Painkillers, simple analgesics and non-steroidal anti-inflammatory drugs (also known as NSAIDs) may be used to control knee joint pain, but they can only mask the symptoms and will not alleviate or halt the disease. During treatment, however, it is normal for painkillers to be used in order to ensure the patient experiences minimal discomfort whilst healing.
Surgery is often seen as a last resort and is only undertaken when conservative, non-drug management has failed over an extended period of time. Surgery is also an option in cases where the knee joint pain is incredibly severe, the lesion is unstable, or there are loose bone fragments that require immediate attention.
Keyhole surgery is generally required and here there are several options. Arthroscopic subchondral drilling may be used to promote revascularisation or debridement and fragment stabilisation. Alternatively, arthroscopic excision, drilling and curettage may be required, or in worse case scenarios, open removal of all loose bodies, reconstruction of the lesion crater base and replacement with fixation may be needed.
Bone grafting or autologous chondrocyte transplantation may also be required in extremely severe cases, and pins, plates or screws can be used to secure the joint and provide much needed stability.

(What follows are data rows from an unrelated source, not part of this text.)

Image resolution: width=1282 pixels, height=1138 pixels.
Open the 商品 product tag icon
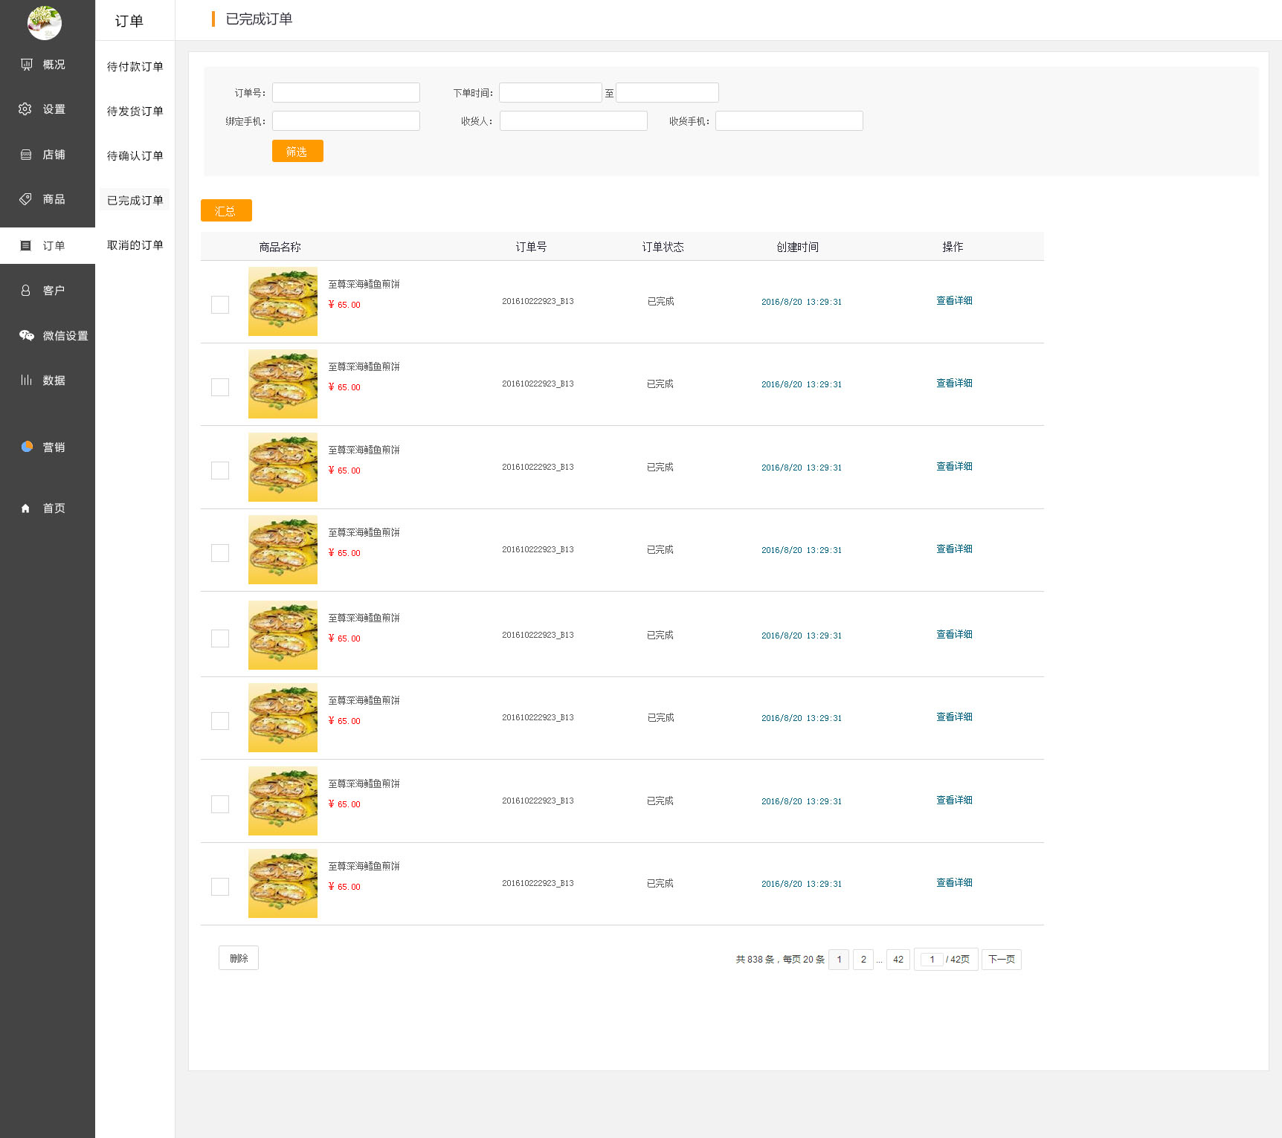[x=25, y=199]
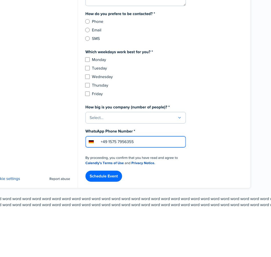271x257 pixels.
Task: Click the Report abuse link
Action: point(60,179)
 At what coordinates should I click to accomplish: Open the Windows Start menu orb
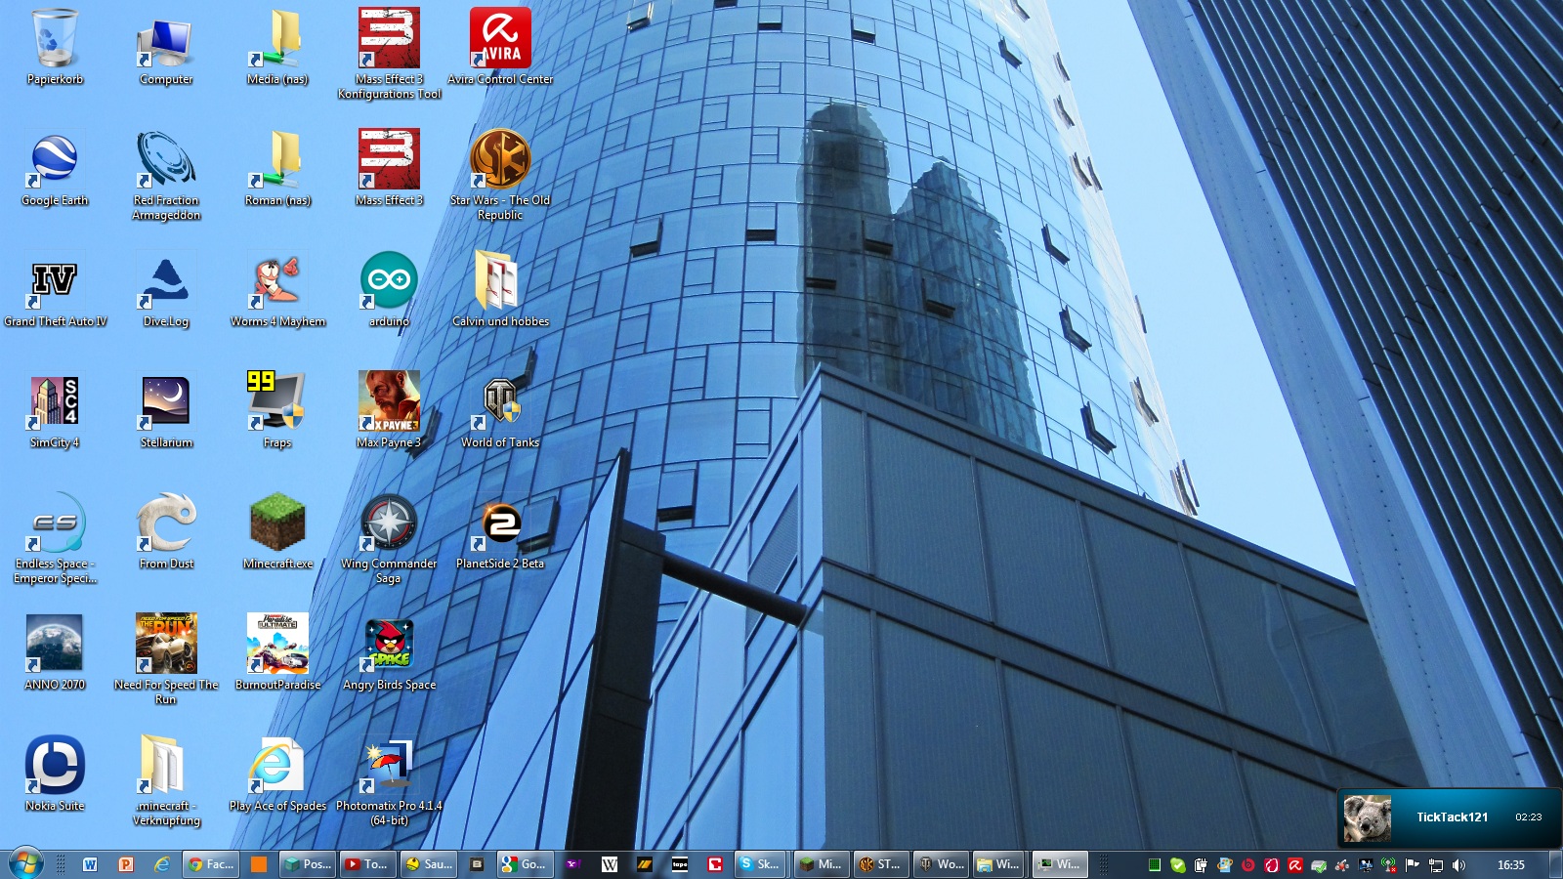pyautogui.click(x=25, y=864)
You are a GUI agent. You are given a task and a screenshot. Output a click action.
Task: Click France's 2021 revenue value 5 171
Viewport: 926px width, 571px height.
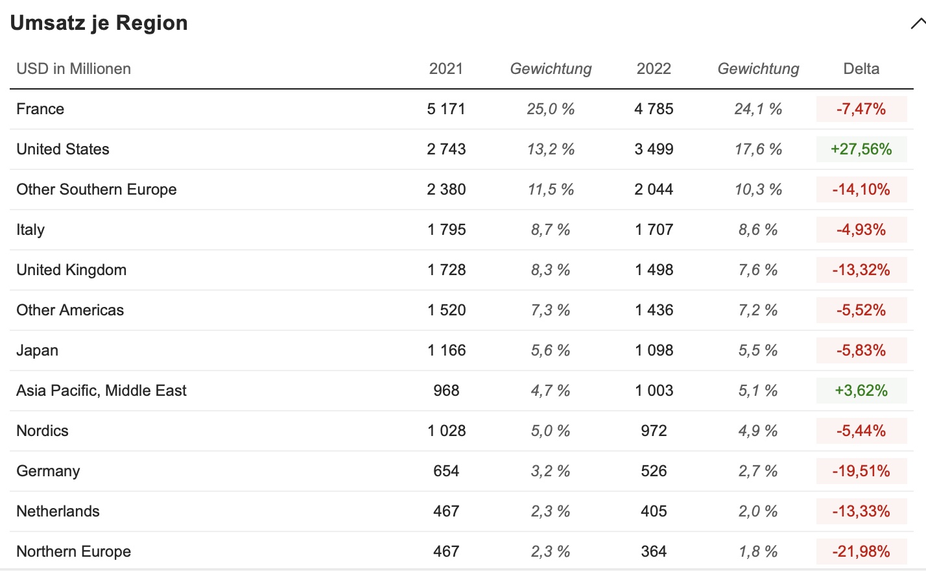(x=446, y=109)
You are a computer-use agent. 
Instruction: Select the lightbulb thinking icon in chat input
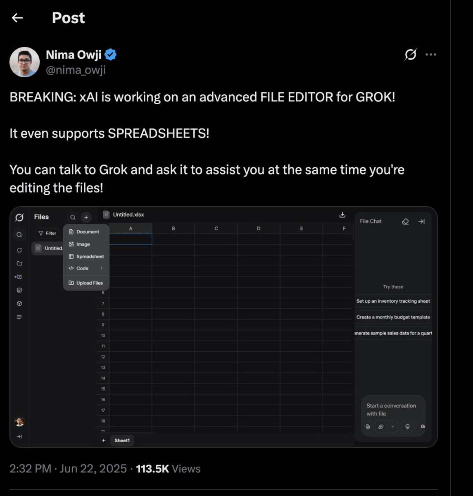407,427
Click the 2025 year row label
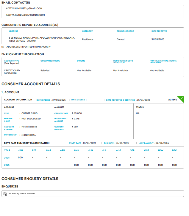Viewport: 189px width, 216px height. [x=7, y=165]
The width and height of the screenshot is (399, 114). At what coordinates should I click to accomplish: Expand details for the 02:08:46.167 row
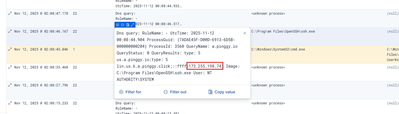[x=10, y=31]
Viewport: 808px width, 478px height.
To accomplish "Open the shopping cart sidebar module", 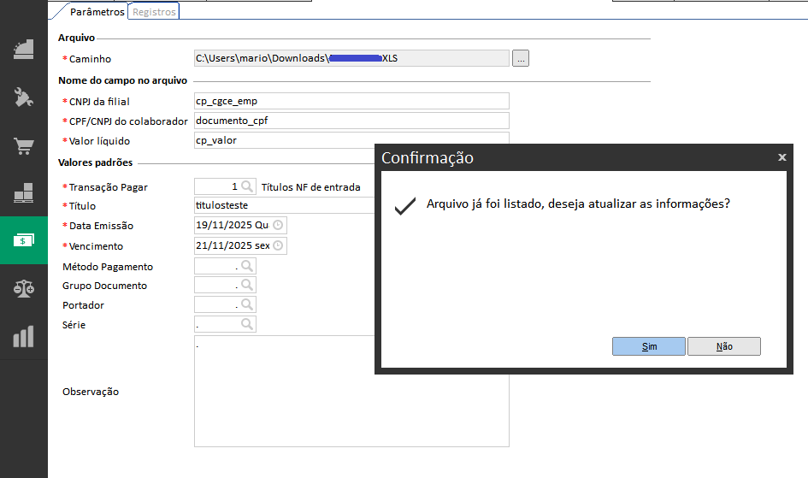I will 24,146.
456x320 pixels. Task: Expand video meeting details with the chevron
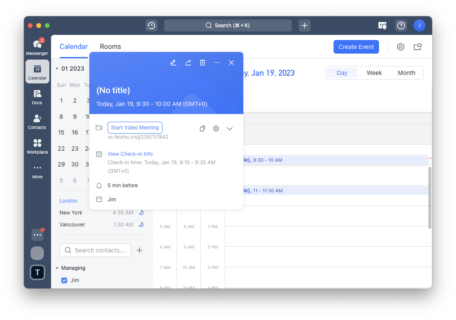coord(230,128)
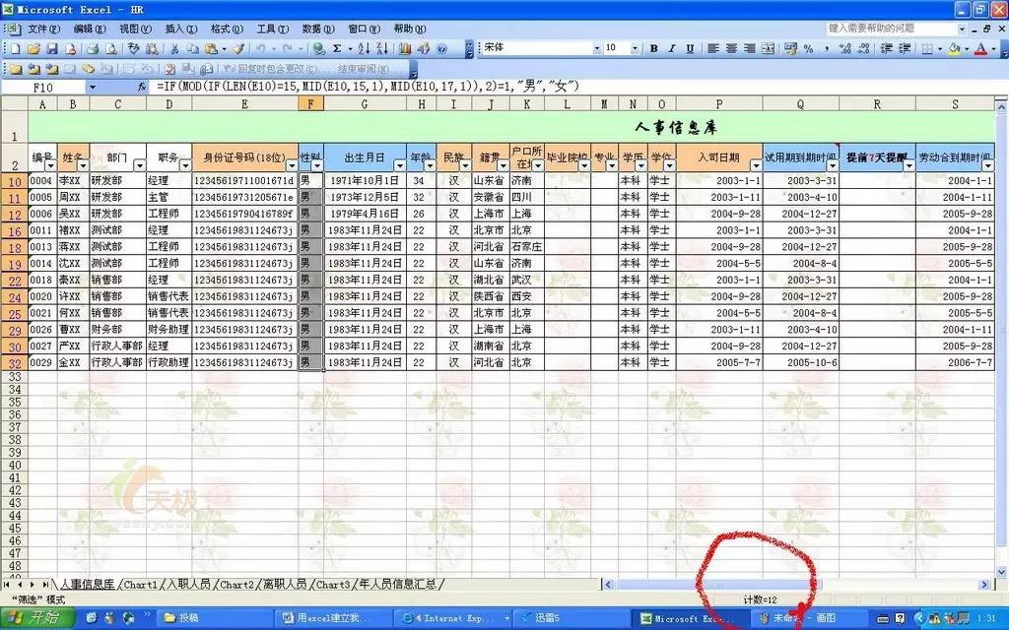Viewport: 1009px width, 630px height.
Task: Toggle Underline formatting
Action: (x=689, y=47)
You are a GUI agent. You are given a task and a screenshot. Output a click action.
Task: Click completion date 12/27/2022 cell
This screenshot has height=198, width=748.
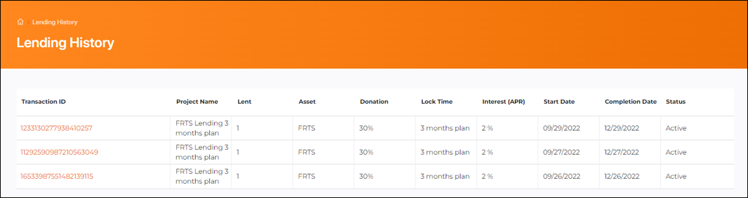(x=621, y=152)
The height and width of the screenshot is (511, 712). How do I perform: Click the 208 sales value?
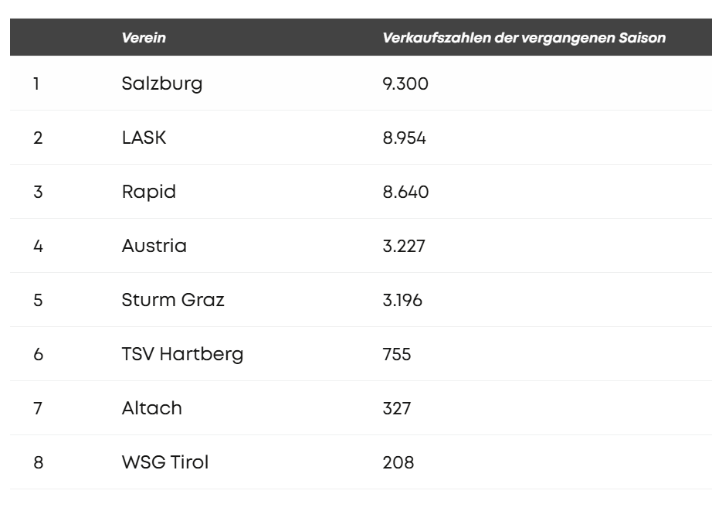(398, 462)
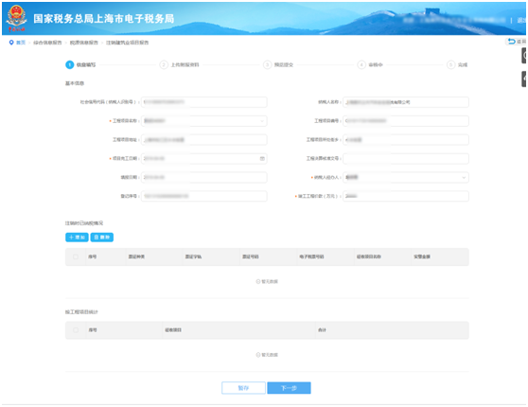Tick select-all checkbox in 注销时已纳税情况 table

click(x=76, y=257)
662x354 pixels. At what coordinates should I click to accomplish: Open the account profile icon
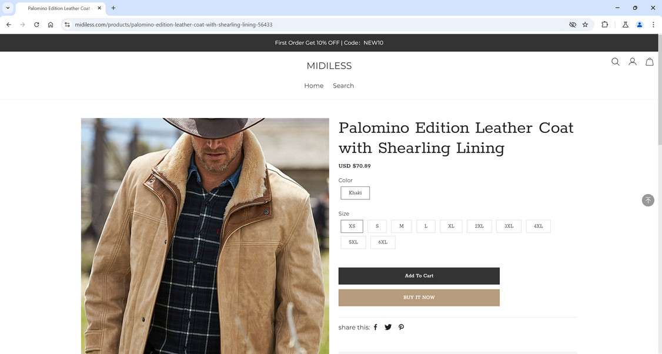(x=633, y=62)
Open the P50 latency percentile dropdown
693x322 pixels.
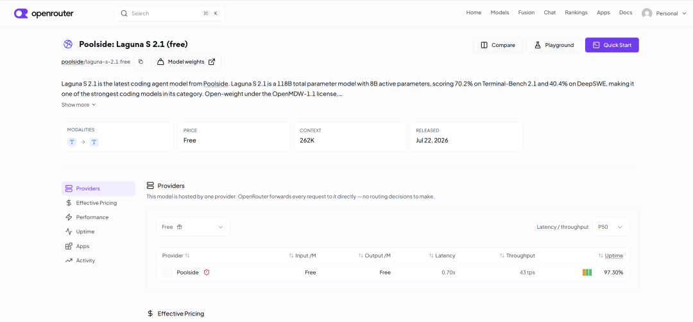tap(610, 227)

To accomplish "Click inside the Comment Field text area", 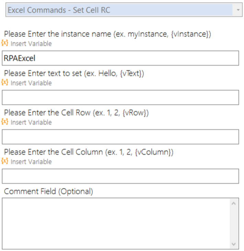I will 116,224.
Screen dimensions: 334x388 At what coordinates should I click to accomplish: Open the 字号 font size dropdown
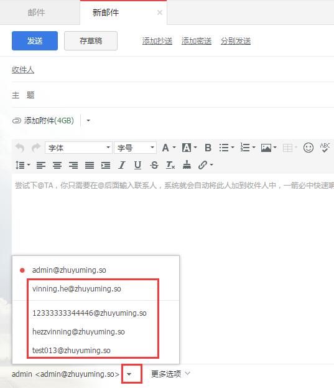135,148
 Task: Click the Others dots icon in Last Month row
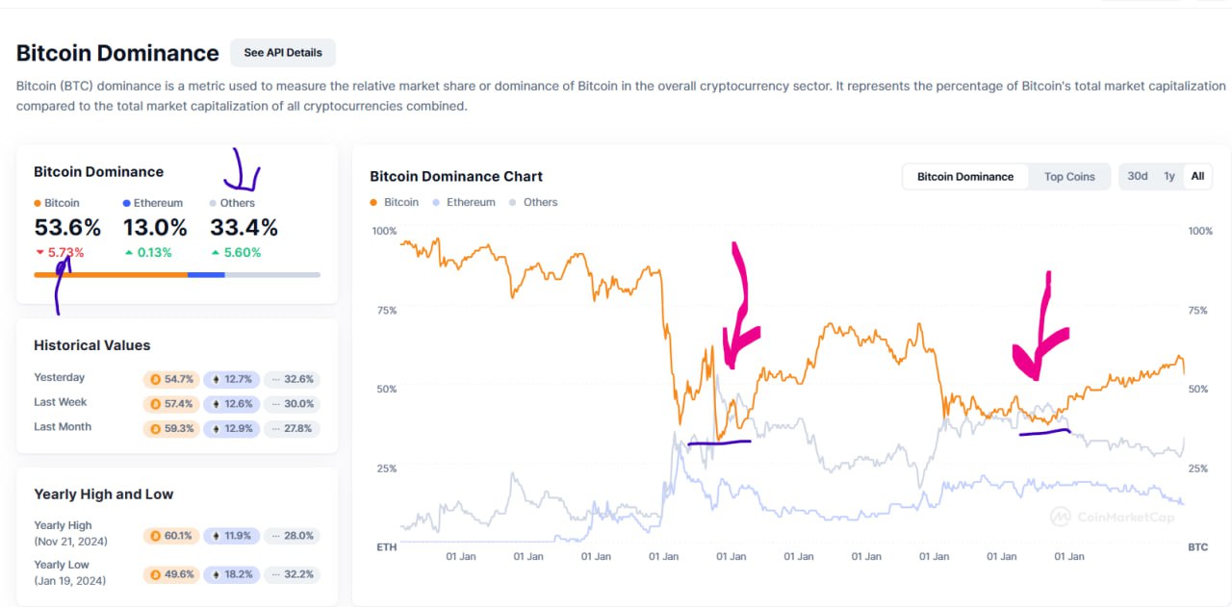273,428
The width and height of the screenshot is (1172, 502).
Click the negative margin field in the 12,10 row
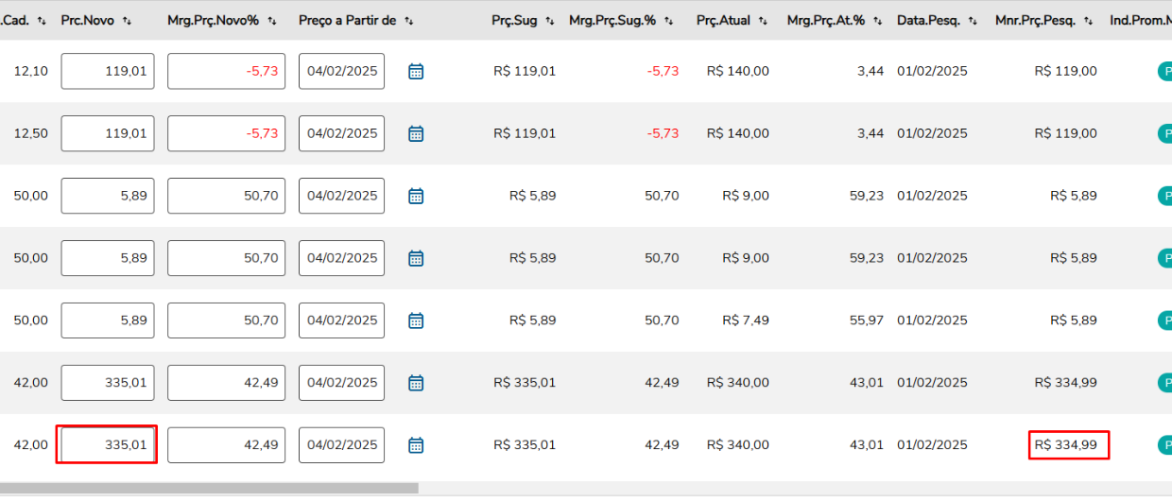(226, 71)
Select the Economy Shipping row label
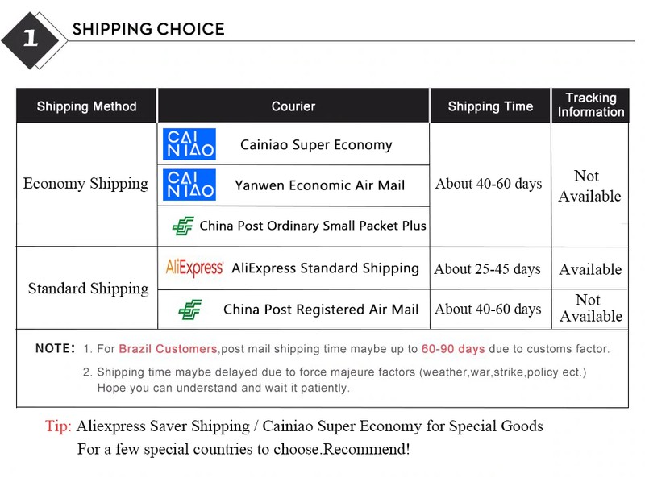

Depending on the type of surgery required, recovery can take anywhere between a few days to 6-10 weeks. Arthroscopic surgery typically heals far faster, but a patient should still take care and rest as much as possible, only engaging in sporting activities and physical exercise once they have been given the go-ahead from their doctor or specialist. For patients who have had bone grafts or transplantations, healing time is typically much longer and very gentle physiotherapy will form part of the healing process.
As the exact causes of osteochondritis dissecans cannot be confirmed, it is important for patients to always take heed of any factors that may have contributed to the development of the disease. Prognosis is generally positive but can depend on the patient’s age, the stage of the lesion and the affected joint.
Younger patients have the best chance of making a full recovery and not suffering from reoccurrence, whilst older patients may struggle, as loose fragments can be harder to fix and heal properly. As with any joint or bone ailment, the sooner it is treated, the better the results, and sometimes simply an adjustment in lifestyle such as losing weight or stopping a certain sport can ensure that the condition does not reoccur.